◆ TASK PROMPT: Copy out word for word the rows from the line holding "Given: Switch to grid view layout" through the end of the rows, both ends included. Leave out the pictures.

[Element and text position data]
══════
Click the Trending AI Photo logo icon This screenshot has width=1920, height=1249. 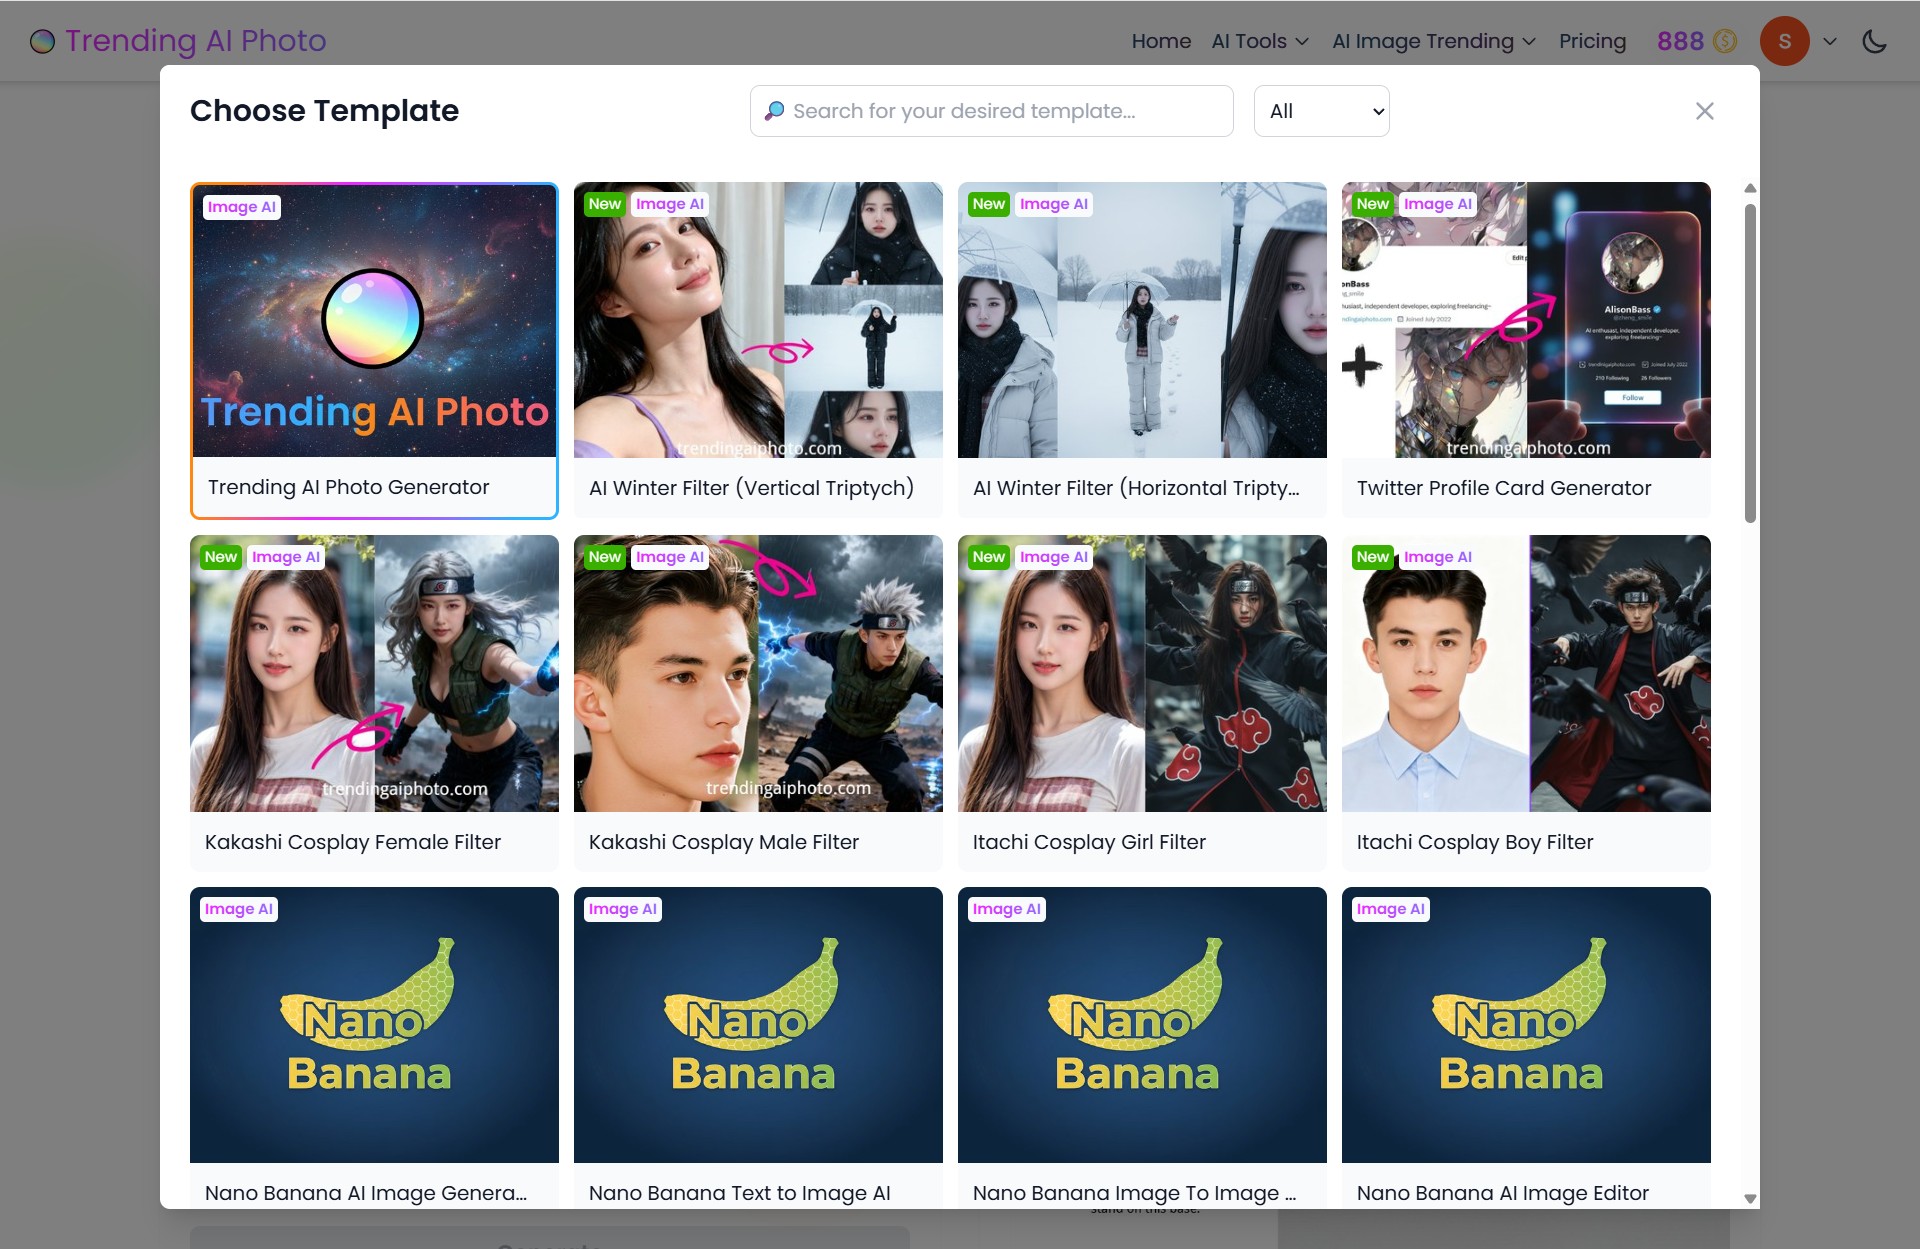click(42, 41)
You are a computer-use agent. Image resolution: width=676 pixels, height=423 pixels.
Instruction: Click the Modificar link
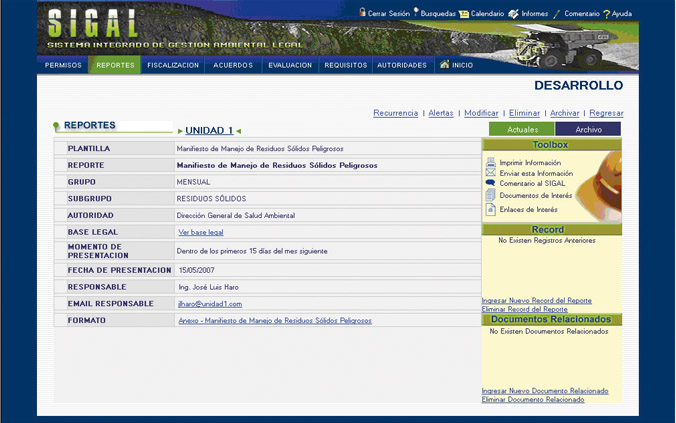click(x=481, y=113)
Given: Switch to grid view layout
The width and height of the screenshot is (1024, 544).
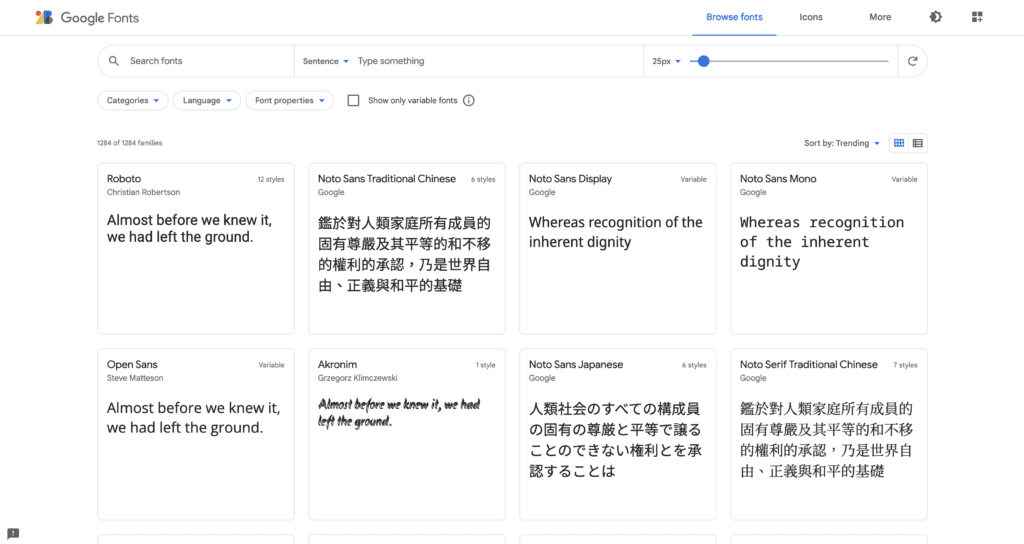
══════
◆ ANSWER FOR THE TASK:
Given: Switch to grid view layout
The width and height of the screenshot is (1024, 544).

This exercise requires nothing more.